The weird thing about Running Scared is that its tone doesn’t match its content. The story is packed with one over-the-top moment after the next, yet it’s never clear whether or not we’re supposed to perceive it as a comedy. I was reminded of Oliver Stone’s Natural Born Killers, which also played with the visual image and had more than its share of outlandish moments. However, that film cued you in to the idea that it was satire; you were, at some level, meant to laugh at the sheer overkill of it all. Running Scared, on the other hand, fills the screen with outrageous moments, but plays them straight. It’s confusing for us in the audience, who don’t know whether to laugh or cringe.
For instance, Oleg’s abusive stepfather is a John Wayne fanatic who even has a gigantic Duke tattoo on his back. In the only scene of abuse we see, the guy is upset at Oleg for not sharing his Wayne enthusiasm. “John Wayne is a faggot,” the kid tells him, and all hell breaks loose.
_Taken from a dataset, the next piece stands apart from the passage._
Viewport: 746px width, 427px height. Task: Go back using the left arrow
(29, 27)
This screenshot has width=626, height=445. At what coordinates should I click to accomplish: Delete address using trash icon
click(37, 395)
Are we supposed to laugh or be afraid of a guy who is this worshiping of an old movie star? Or how about the climactic finale in which horrific acts of violence take place in a black-lit hockey rink where everyone glows and mobsters shoot Day-Glo pucks at Joey’s face? One also has to marvel at the way Joey is able to casually wander into private areas of hospitals and restaurants to retrieve evidence, without ever drawing attention to himself. Are we really supposed to believe that he could simply saunter into an operating room wearing a surgical mask and scrubs he found in the laundry? And why, when he puts them back, does no one see him even though he’s in a crowded room?
If Running Scared is supposed to be a satire, it’s not funny enough to work. If it’s meant to be taken seriously, then it’s the most unintentionally funny movie of the past ten years. I could never figure out how it was meant to be taken because it’s literally all over the map. Writer/director Wayne Kramer’s last picture was The Cooler, which had a very precise and delicate tone. This time, he’s like a Tasmanian devil in a china shop, throwing every single thing he can at the screen. Many of these individual moments would work beautifully in the context of a different story, but when they’re all strung together and combined with incessantly graphic violence, it becomes a most unpleasant type of overkill.
This is the second Paul Walker movie in two weeks, coming as it does on the heels of the far superior Eight Below. The actor is miscast here and suffers for it. His attempt to speak in a thick Jersey accent is the biggest vocal disaster since the “British” Kevin Costner in Robin Hood: Prince of Thieves. Then again, in a film where the F-word is sometimes used five or six times per sentence and everyone yells all their dialogue, how good are you expected to be?
( 1/2 out of four)
Running Scared is rated R for pervasive strong brutal violence and language, sexuality and drug content. The running time is 2 hours and 2 minutes.